Returning to step 50 in FIG. 2, if the issued address is not found in the uncompressed data region 502 (L3) and the compressed data region 503 (L4), the memory controller 300, at step 70, searches the second-type memory 600 (L5). If the address is found in the second-type memory 600 (L5), the memory controller 300 reads/writes data from/into the memory location specified by the address. In addition, in the case of the read request, data in the memory location is decompressed via the decompressor 301 of the memory controller 300. The uncompressed data is written to an available memory location in the uncompressed data region 502 (L3) with the address and transferred to the computer system 100. At the same time, the compressed data, which is retrieved from the second-type memory 600 (L5), is written to an available memory location in the compressed data region 503 (L4) with the address. In one embodiment, writing the uncompressed data in the uncompressed data region 502 (L3) and transferring the uncompressed data to the computer system 100 occur simultaneously (i.e., are performed at the same time). In the case of the write request, data is compressed via the compressor 302 of the memory controller 300. The compressed data is written to the memory location (i.e., in the second-type memory 600 (L5)) specified by the address. At the same time, the original data, which is not compressed, is written to an available memory location in the uncompressed data region 502 (L3) with the address and the compressed data is written to an available memory location in the compressed data region 503 (L4) with the address.

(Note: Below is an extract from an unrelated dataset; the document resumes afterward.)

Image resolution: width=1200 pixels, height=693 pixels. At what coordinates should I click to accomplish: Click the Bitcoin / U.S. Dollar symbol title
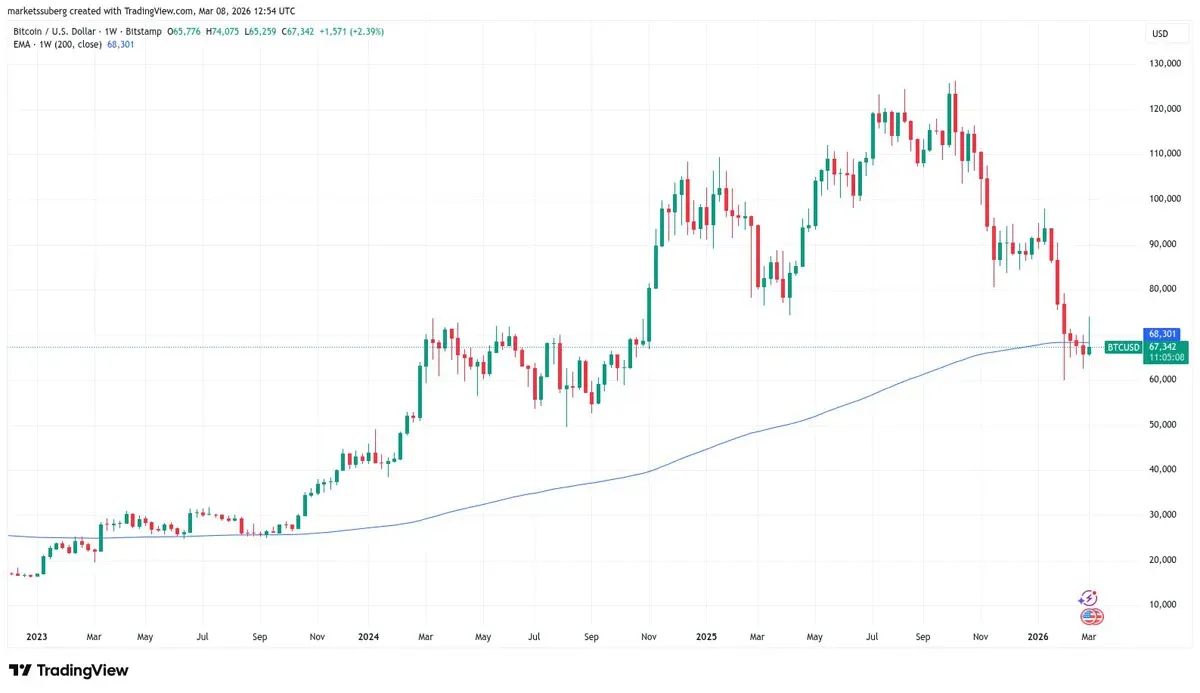(55, 31)
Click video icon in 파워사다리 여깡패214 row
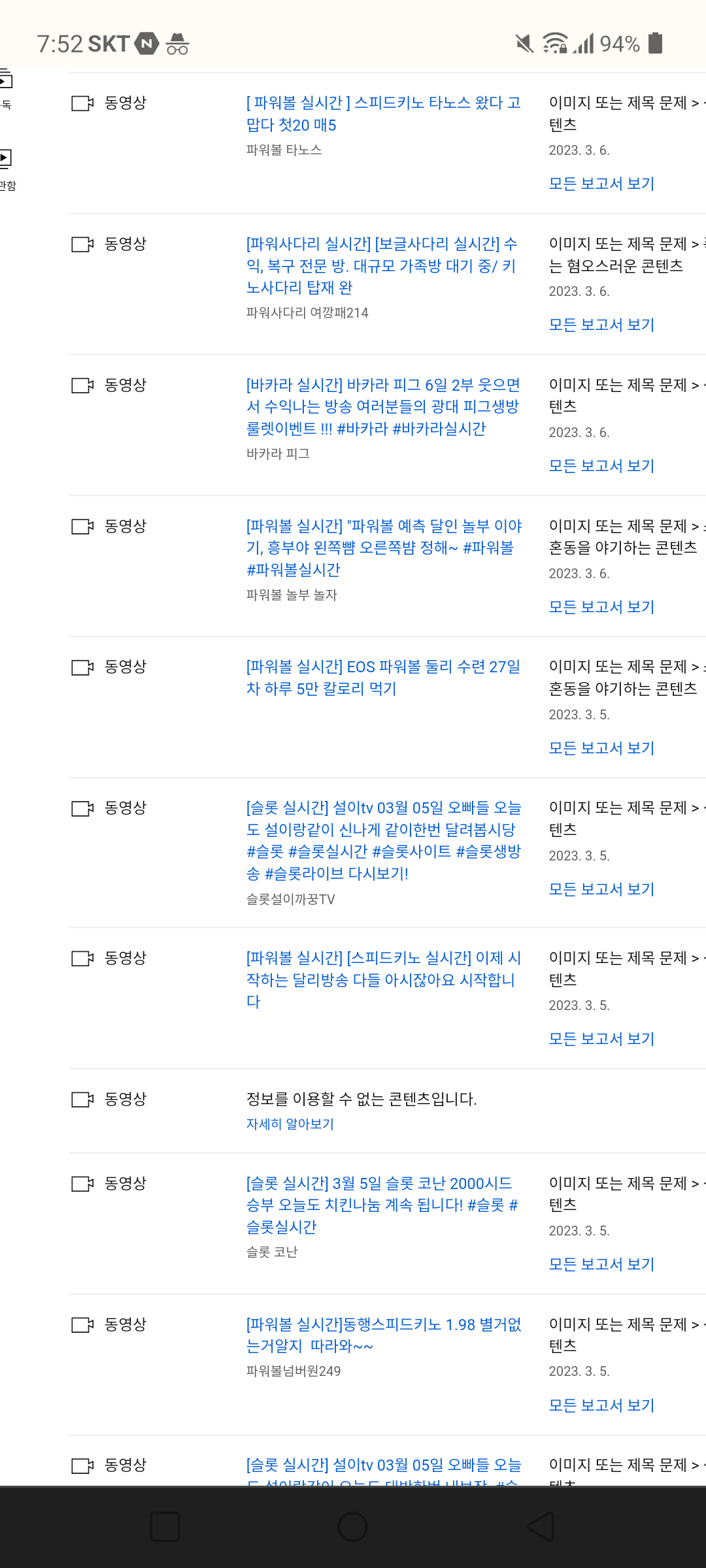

In one embodiment, the prevent invention utilizes a “write-back” scheme and a “write-through” scheme between the uncompressed data region (L3), the compressed data region (L4), and the second-type memory 600 (L5). “Write-back” scheme means when the memory controller 300 writes data to a memory location that is currently held in uncompressed data region 502 (L3), the memory controller writes the data only in the memory location in the uncompressed data region 502 (L3). When the memory location in the uncompressed data region 502 (L3) is needed for another memory address, the data (i.e., in the memory location in the uncompressed data region 502 (L3)) is written to the compressed data region 503 (L4) and to the second-type memory 600 (L5). “Write-through” scheme means when the memory controller 300 writes data to a memory location that is currently held in uncompressed data region 502 (L3) of the first-type of memory 500, the memory controller 300 additionally writes the data in a corresponding memory location in the compressed data region 503 (L4) of the first-type memory 500 and the corresponding memory location in the second-type memory 600 (L5).

In another embodiment, upon receiving a memory access request from the computer system 100, the memory controller 300 may access the uncompressed data region 502 (L3), the compressed data region 503 (L4), and the second-type memory 600 (L5) at same time to search an address provided by the computer system 100. The uncompressed data region 502 (L3) may have fastest data retrieval time among the uncompressed data region 502 (L3), the compressed data region 503 (L4), and the second-type memory 600 (L5). The second-type memory 600 (L5) may have slowest data retrieval time among the uncompressed data region 502 (L3), the compressed data region 503 (L4), and the second-type memory 600 (L5).

In one embodiment, the present invention further includes cache memories such as a level 1 SRAM cache or a level 2 SRAM cache. Therefore, the present invention may have a memory hierarchy that comprises a level 1 SRAM cache (top layer), a level 2 SRAM cache (a second layer), a uncompressed data region in a DRAM, a compressed data region in the DRAM, and a flash memory (bottom).

While the invention has been described with respect to a limited number of embodiments, it will be appreciated that many variations, modifications and other applications of the invention may be made.